Print exactly the first lines of the records. Stop after the line containing "This screenshot has width=790, height=604.", and leave every picture out.

_Data excerpts_.
■ ■ ■ ■
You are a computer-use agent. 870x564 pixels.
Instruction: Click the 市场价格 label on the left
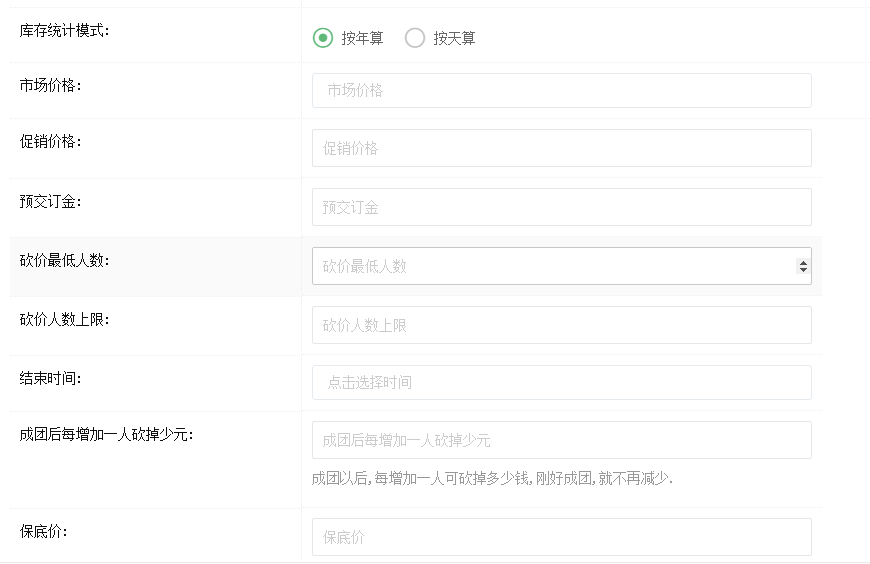50,85
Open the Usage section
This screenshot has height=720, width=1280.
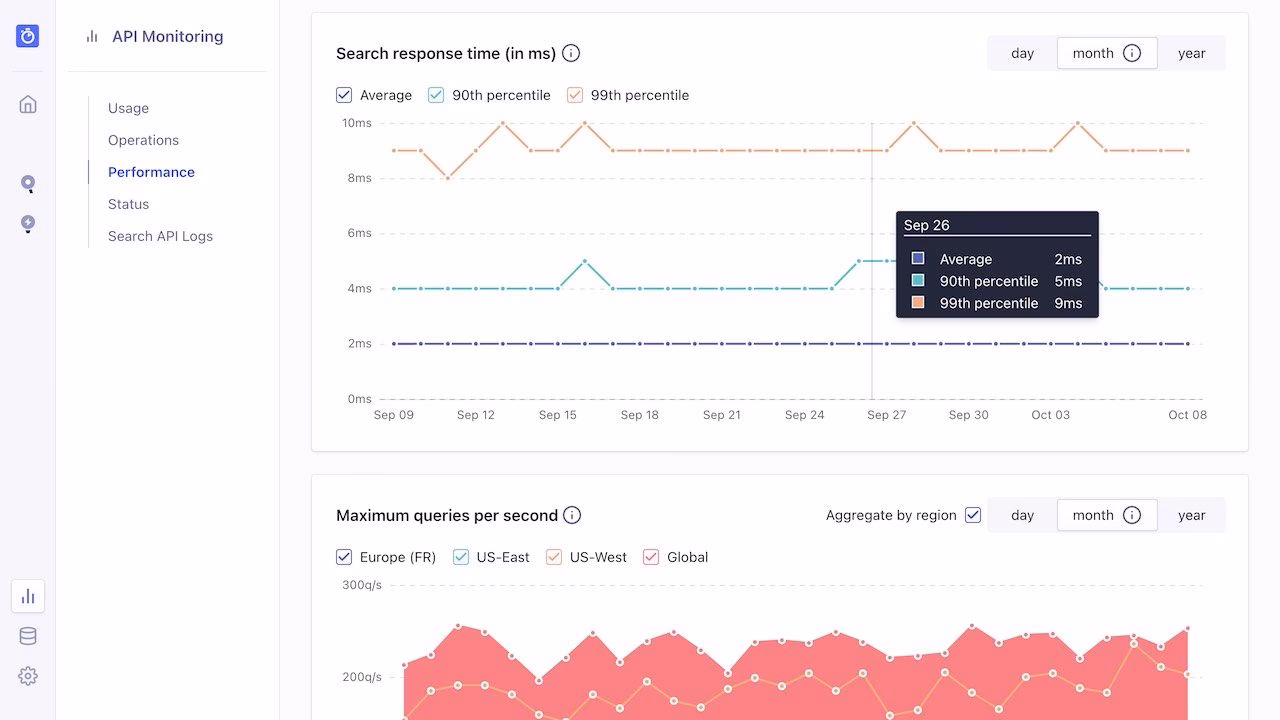pos(127,108)
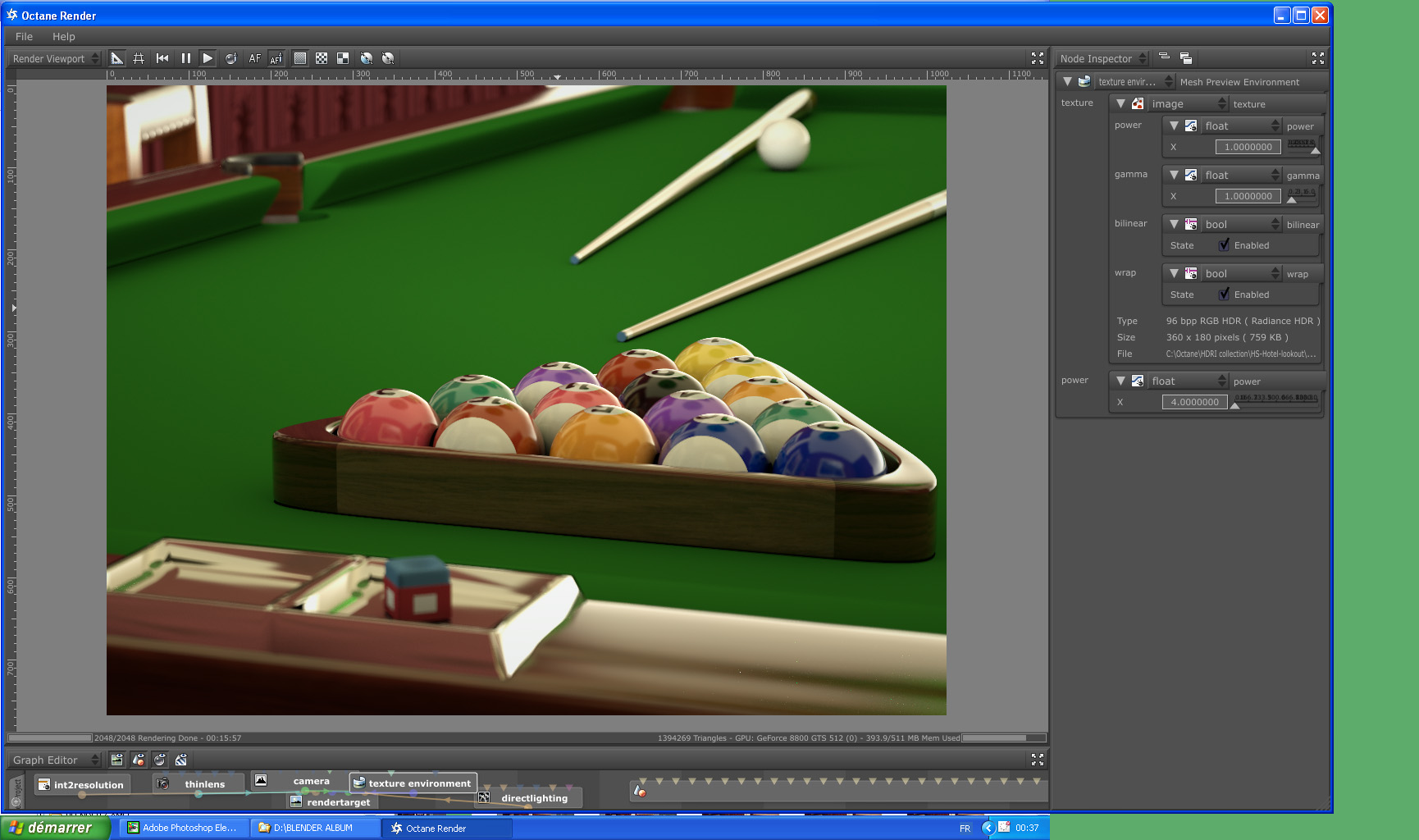Click the play render button
Viewport: 1419px width, 840px height.
[208, 58]
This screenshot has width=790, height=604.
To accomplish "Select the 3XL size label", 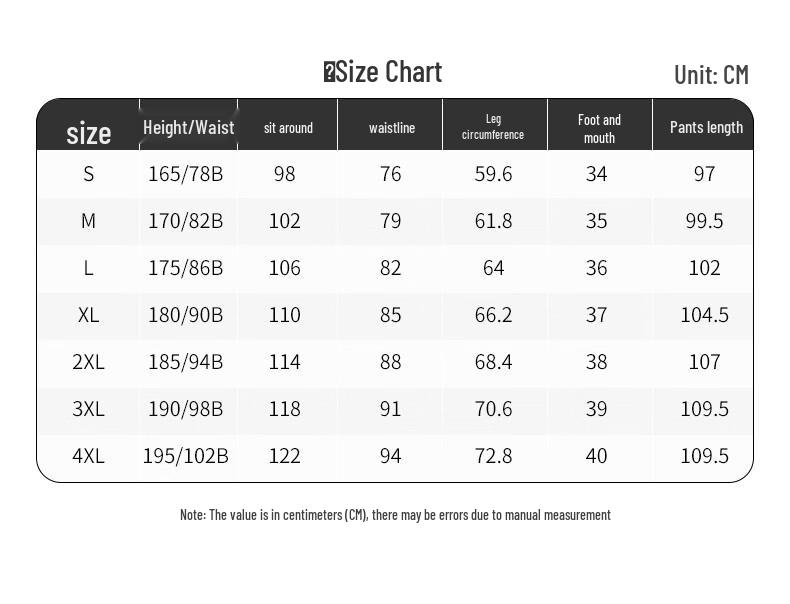I will [x=89, y=409].
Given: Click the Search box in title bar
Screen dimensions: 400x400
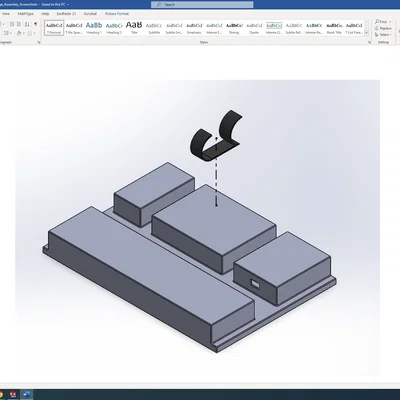Looking at the screenshot, I should coord(202,5).
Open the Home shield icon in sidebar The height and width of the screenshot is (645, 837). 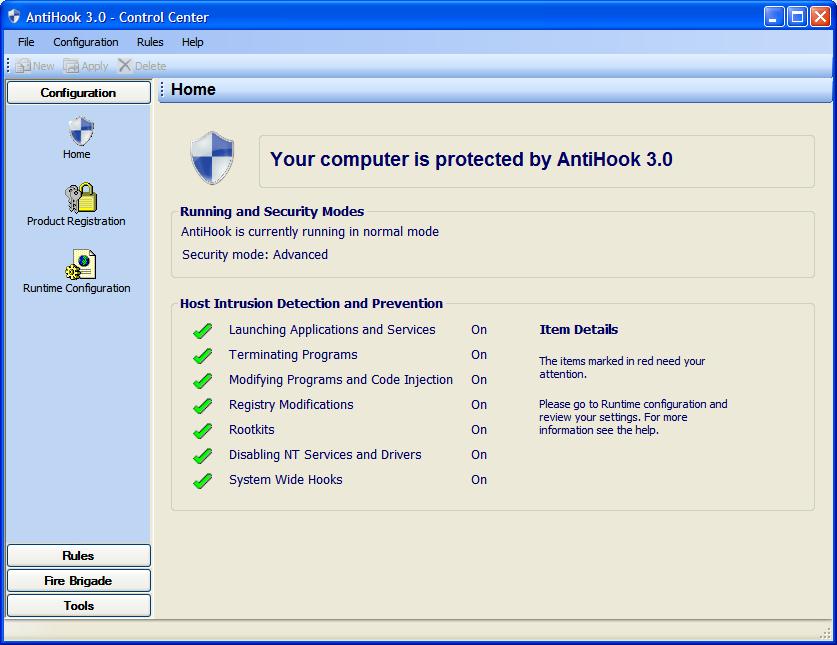point(81,131)
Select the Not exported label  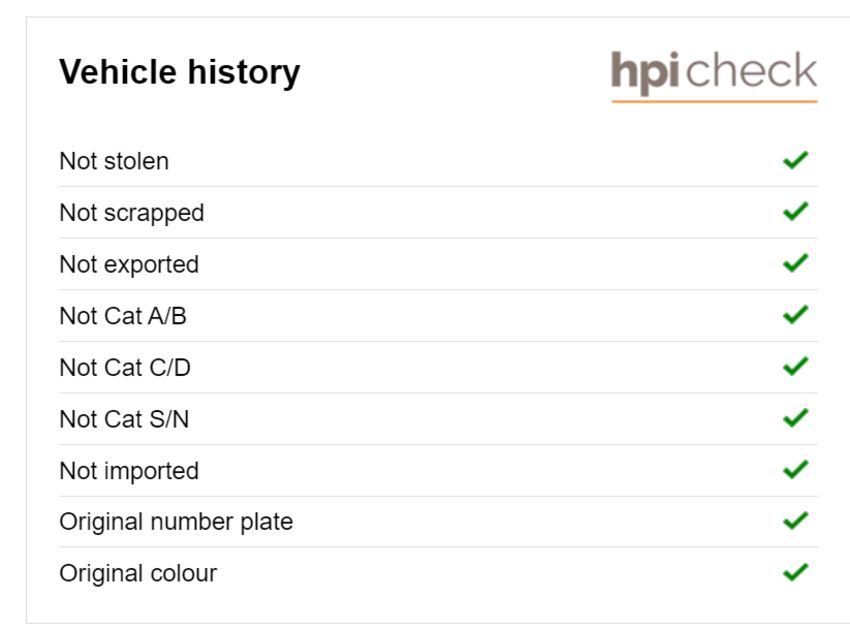(129, 265)
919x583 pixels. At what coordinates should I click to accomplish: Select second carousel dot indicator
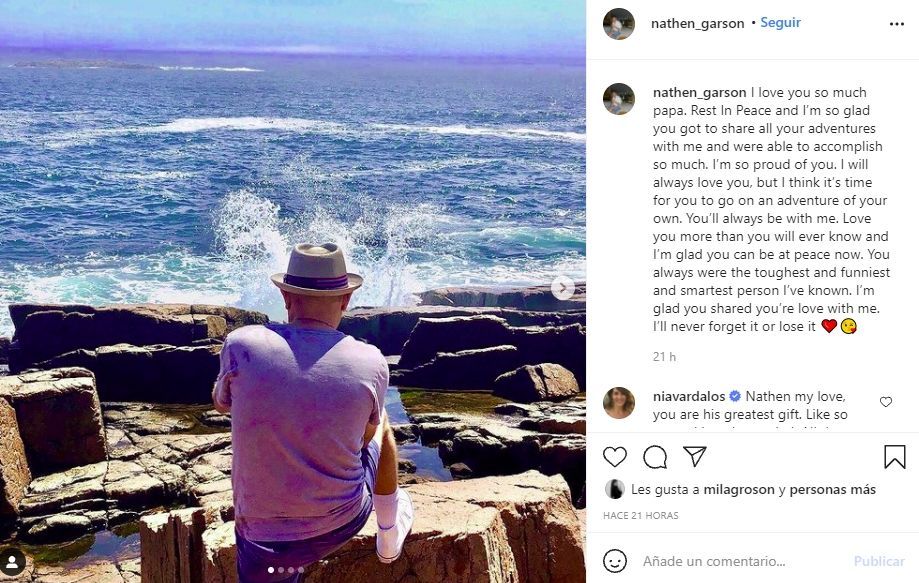pos(280,570)
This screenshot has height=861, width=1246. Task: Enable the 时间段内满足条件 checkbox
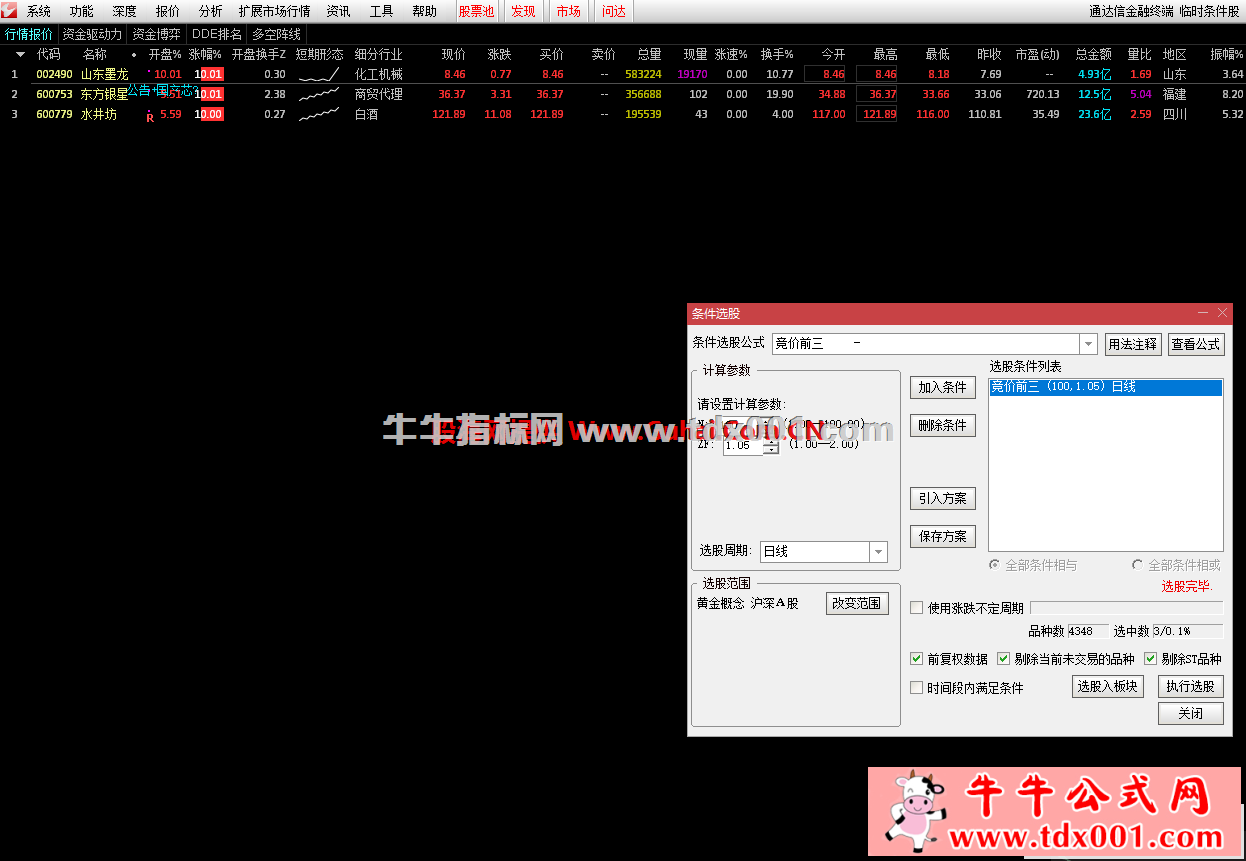click(x=916, y=686)
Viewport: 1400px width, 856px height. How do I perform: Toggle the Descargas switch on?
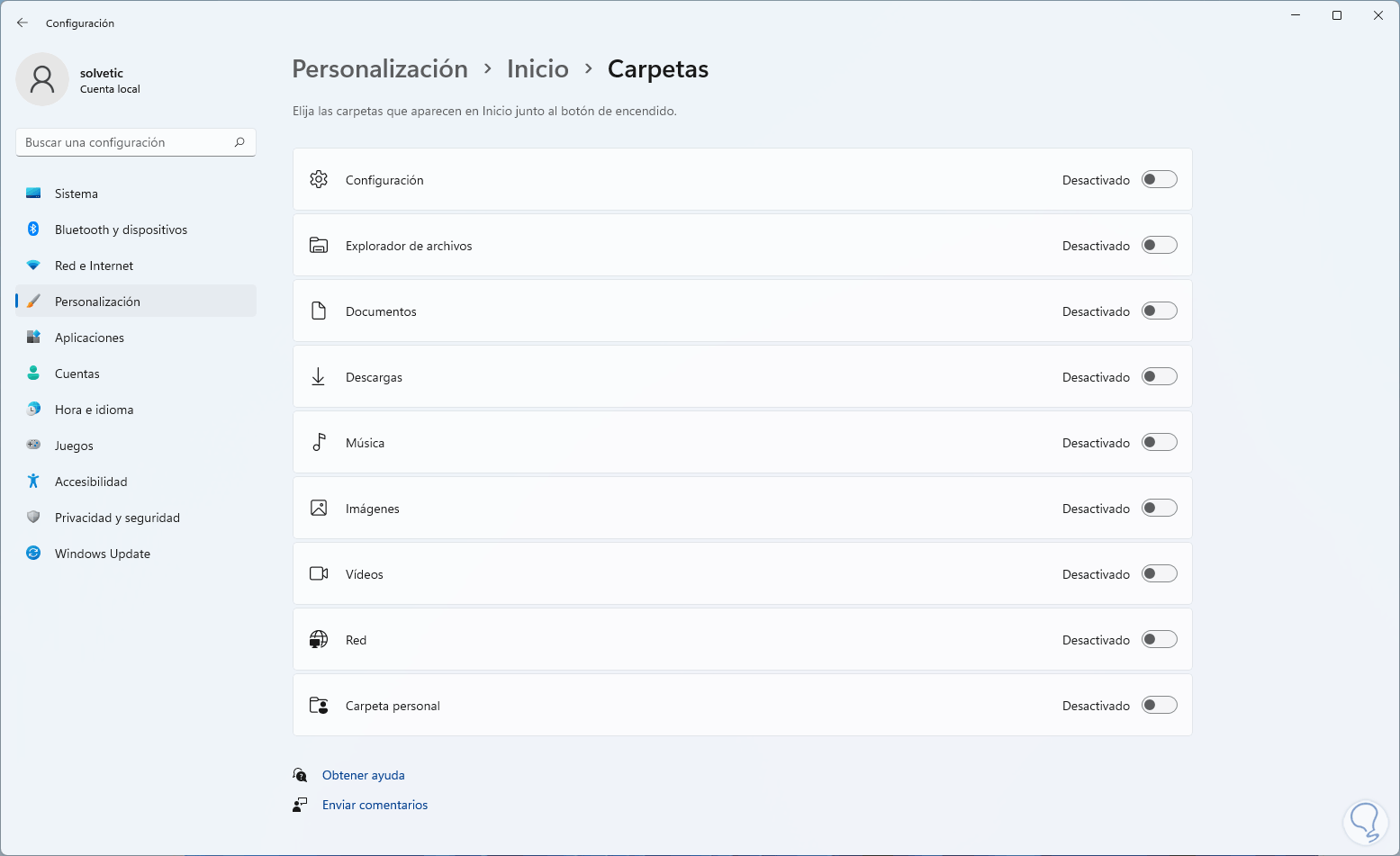[1159, 377]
■ ■ ■ ■
_RESPONSE TO THE EXERCISE_.
You are a computer-use agent. 870x564 pixels.
Instruction: Click the 市场价格 label on the left
50,85
Open the Usage section
This screenshot has height=720, width=1280.
pos(127,108)
Click the play render button
Viewport: 1419px width, 840px height.
[208, 58]
This screenshot has width=790, height=604.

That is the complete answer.